**Data lines**

● ● ● ●

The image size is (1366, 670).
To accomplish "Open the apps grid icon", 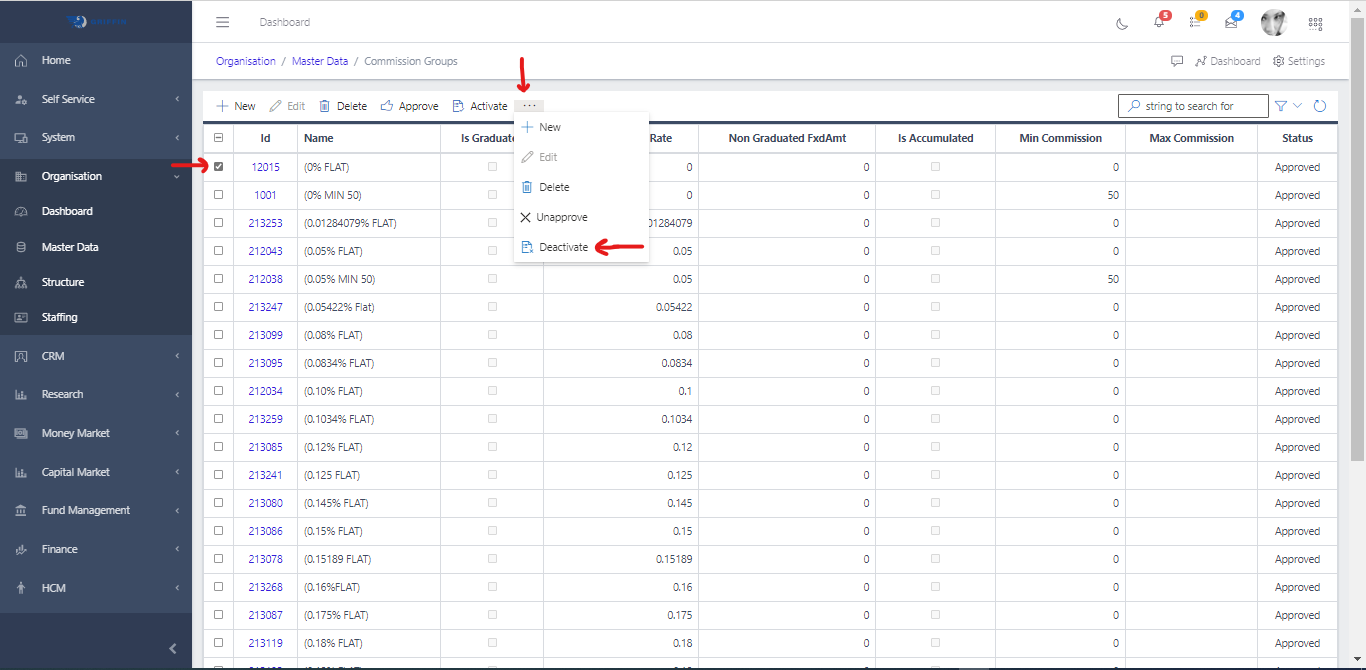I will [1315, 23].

● ● ● ●

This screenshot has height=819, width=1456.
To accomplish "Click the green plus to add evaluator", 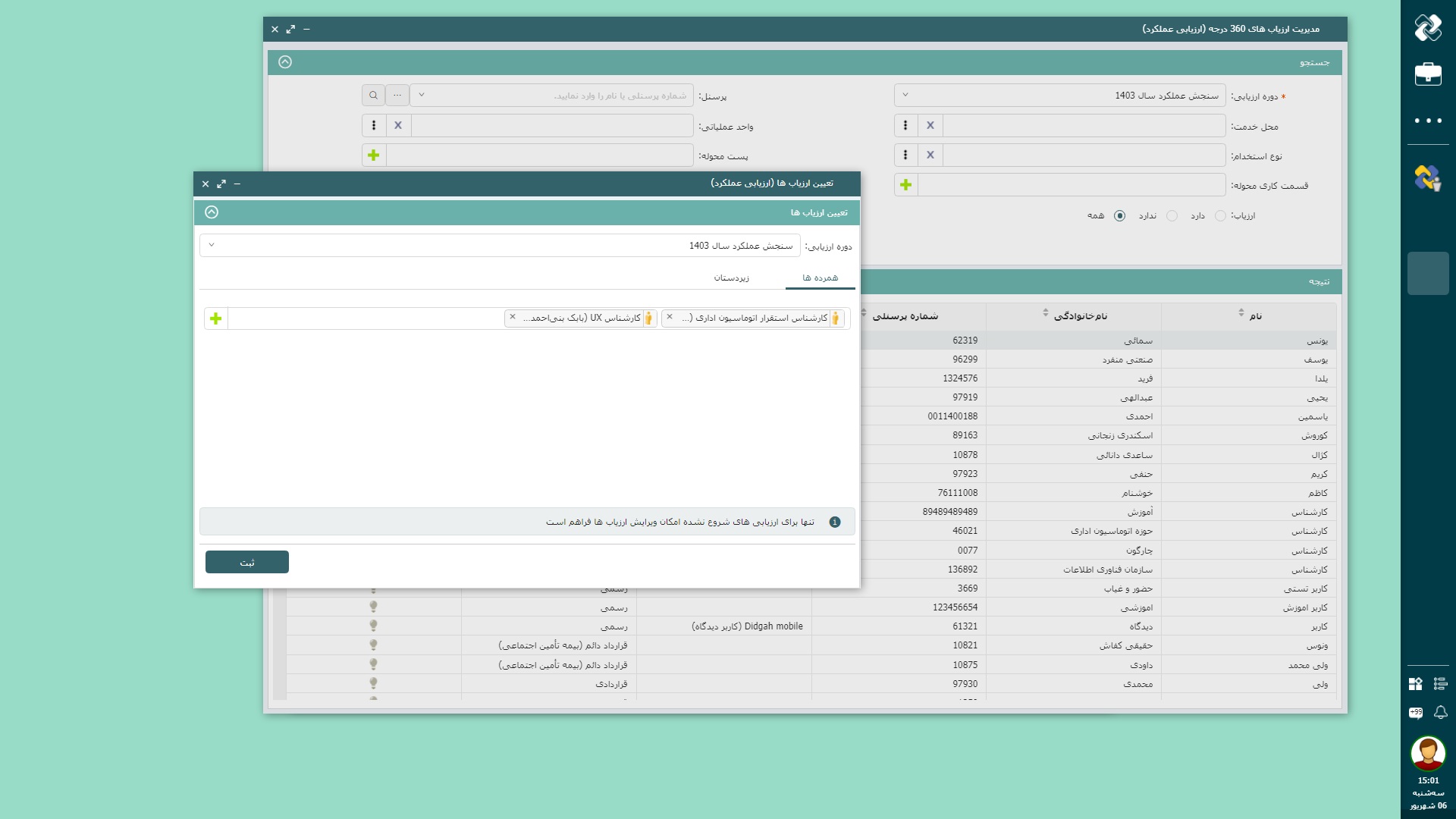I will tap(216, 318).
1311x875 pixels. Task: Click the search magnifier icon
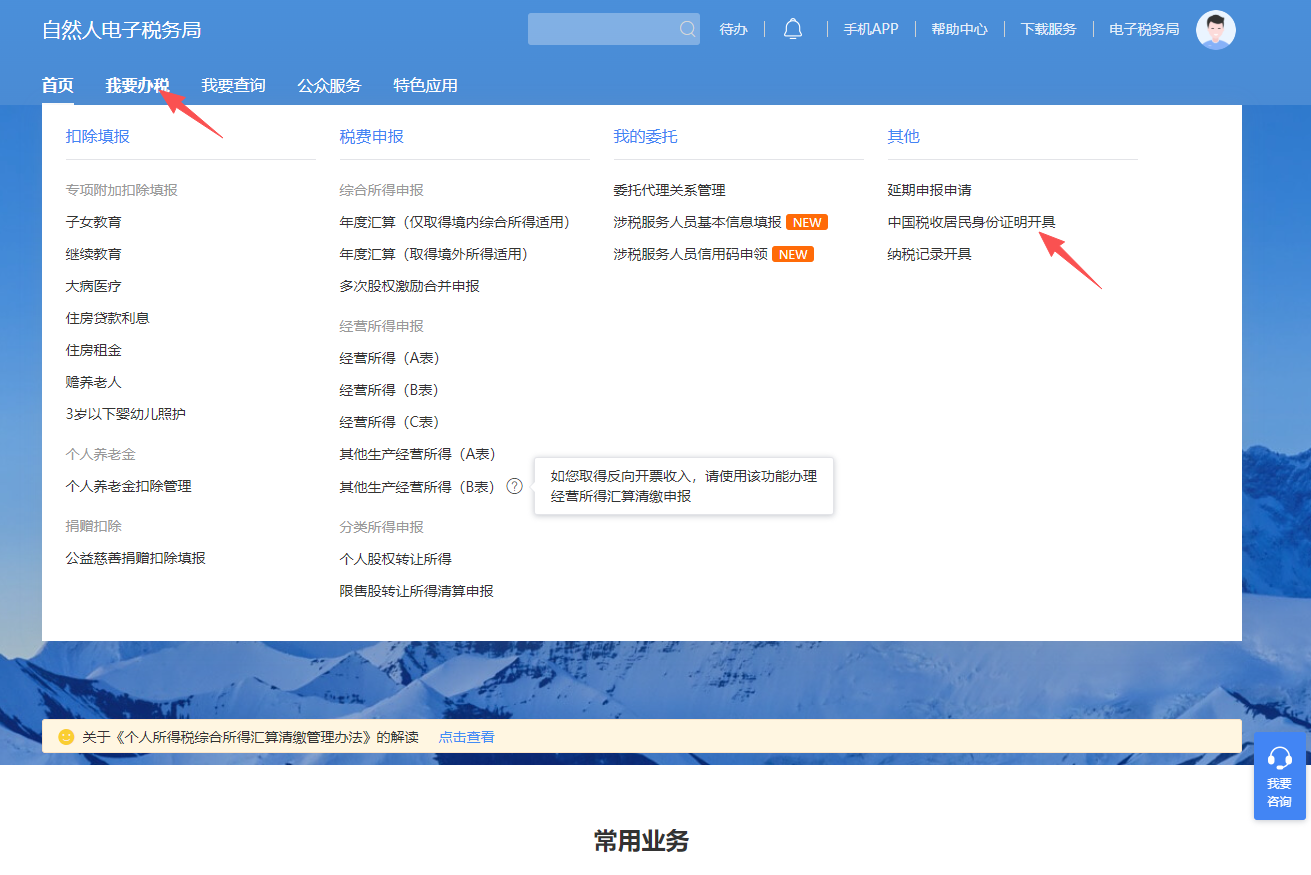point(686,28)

● ● ● ●

**Required task**
Return the lines from the one containing "1311x875 pixels. Task: Click" through the one containing "point(686,28)", inclusive, copying them unchanged and leaving out the pictures.

**Full response**
1311x875 pixels. Task: Click the search magnifier icon
point(686,28)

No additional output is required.